Our own research would support the arguments made in the Andersen and Frenz Study , 2007, that indeed there may be a significant positive relationship between file sharing and purchase or greater use of various other formats containing music content (although not necessarily record sales per se). According to IFPI, legal downloads have risen significantly over the last 5 years and IPR-related earnings have also been on a significant increase at this time (IFPI, 2007; HFA, 2007). While record sales have declined, that does not imply that the entire industry in the decline. Indeed, other segments have risen in volume and in earnings, more than offsetting the decline in record /CD sales (IFPI, 2007; PWC, 2006; Kozul-Wright and Jenner, forthcoming).

There has been a dramatic shift in income as a result of the use of P2P. Recorded music is largely now being used by the industry as a promotional tool to get people out to events. The offset in digital sales lost, more than makes up in the amount of attendance at live events as a result. What the music industry has essentially found is that the selling of the music experience at live events is a much more profitable venture. The same goes for the film industry. For the film industry, there has been a steady incline year over year. To go back to the London School of Economics study:

“Despite the Motion Picture Association of America’s claim that online piracy is devastating the movie industry, Hollywood achieved record-breaking global box office revenues of $35 billion US in 2012, a six per cent increase over 2011,”

In 2013, box office attendance was again showing growth with attendance up 6% over 2012. The film industry numbers are showing an increase and substantial growth if you look at where the money has shifted, which is to the experience of watching a film in the theater. You can’t get that from a downloaded copy, or purchased DVD.
Now back to Expendables 3. Following the research that’s been conducted on the manner, leaked media has been known to bump up sales. The producers of Expendables 3 know this. They have a tremendous amounts of competition right now from the cult following of Teenage Mutant Ninja Turtles, and Guardians of the Galaxy, they get this mysterious “leaker” to release the film on P2P to generate promo for the film, all while this leaker played up the part on how bad he would be for leaking this film, which is a promotional technique I covered in Part 1 of my Business End of Piracy to generate interest in the release.

To make matters even more clear, one of the actors of Expendables 3, Kellan Lutz openly slipped the following on the leak (which I’m sure given time will be retracted if he wants another job):

“So for the people who downloaded it, I actually think they’re gonna wanna watch it in the theaters because it’s a good movie,”

From a promotional stand point, I can see the promotional team at Lionsgate go; “Okay, we have no chance at becoming number one at the box office due to the cult following of the films we are up against. We’ll release of the film on the torrent sites, hoping to generate interest in the release and see if our box numbers go up. If we don’t end up at number one than we can just blame the whole thing on piracy, get the films name out there in the press and recover profits we would have made if Teenage Mutant Ninja Turtles and the Guardians of the Galaxy. That’s how we’ll cover our losses.”

Not only is the research quite clear on how P2P is being used by the entertainment industry, it’s also quite clear on what offsets the lost sales. New wealth has been created as a result of file sharing, which more than offsets the amount lost in physical and digital copies. If all the torrent sites in the world were to shut down tomorrow, I would strongly suspect the entertainment industry would be at a significant net loss.

§ **Material provided**
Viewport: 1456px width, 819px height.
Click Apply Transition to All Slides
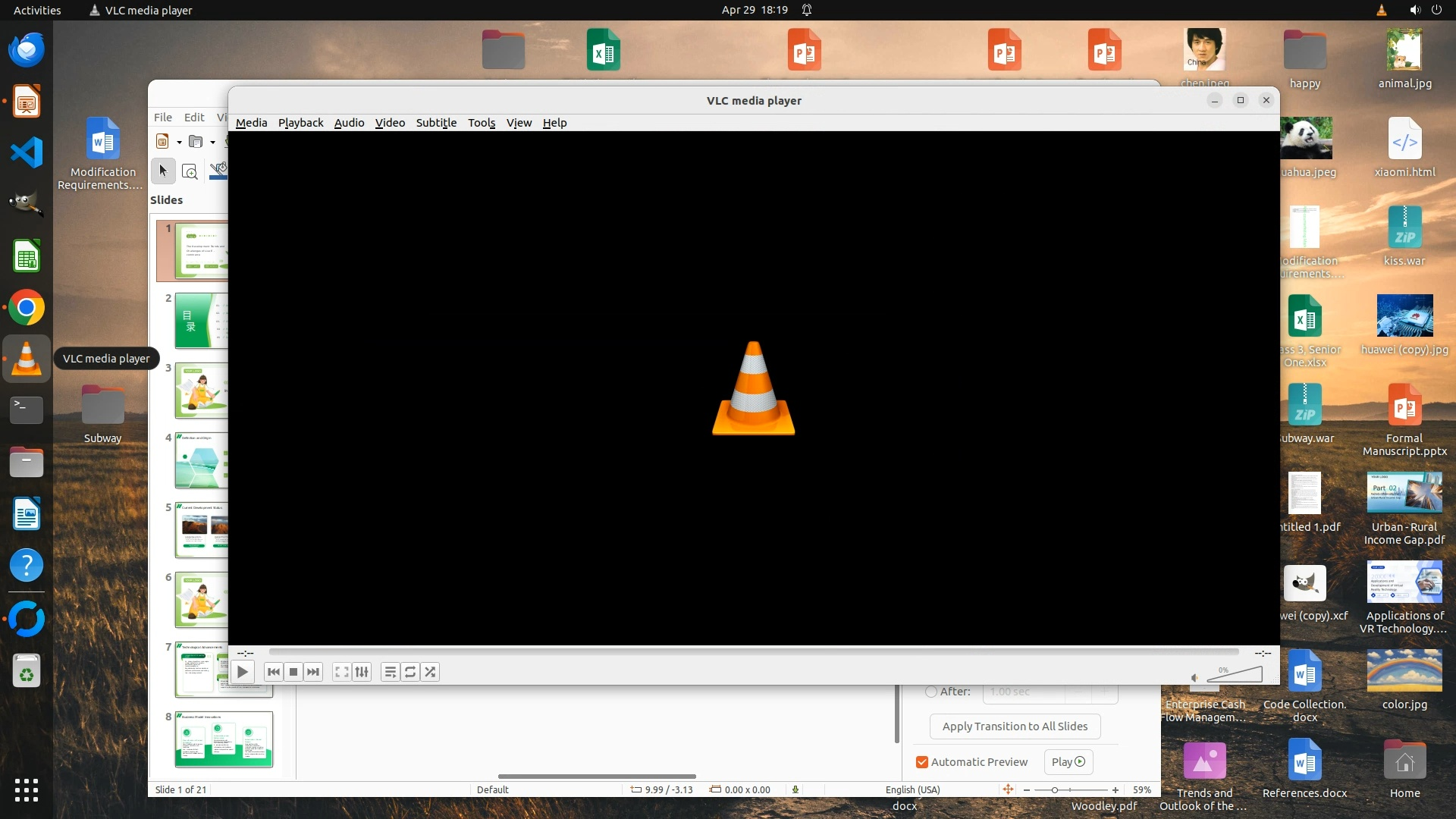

...

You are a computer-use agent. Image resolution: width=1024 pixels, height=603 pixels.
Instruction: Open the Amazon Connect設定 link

§ **The request**
Carry the piece on file sharing and the entertainment industry forward from its final sentence. The records have no connection to the piece on file sharing and piracy.

§ **Response**
Now in Canada we are facing the prospect of a movie producer Voltage Studios on suing about 2000 people for downloading their content. If the film industry is using file sharing to bolster promotion for their films, along with copyright related lawsuits; is it fair, actually let me rephrase this, is it constitutional for movie studios to be suing active participants of a legal market place in which there is heavy industry presence? How can one determine what is a legal download, and what isn’t in this environment? Is the release of user data justified under public interest in this circumstance? Food for thought, and a lot more on this forthcoming.

Canadian Cyber Bullying Legislation a Threat to EU Data Privacy

A few months ago, I blogged about the possibility that the EU would be reviewing our privacy laws due to the NSA disclosures and Canada’s role in US surveillance. Since that date, there have been staggering disclosures regarding warrant-less access to subscribers’ information by the telecommunications companies in Canada, legislation drawn up that is a blatant attempt to expand warrant-less access, and a lawsuit launched this week on the constitutionality of the misuse of our current privacy laws by government and telecommunications companies.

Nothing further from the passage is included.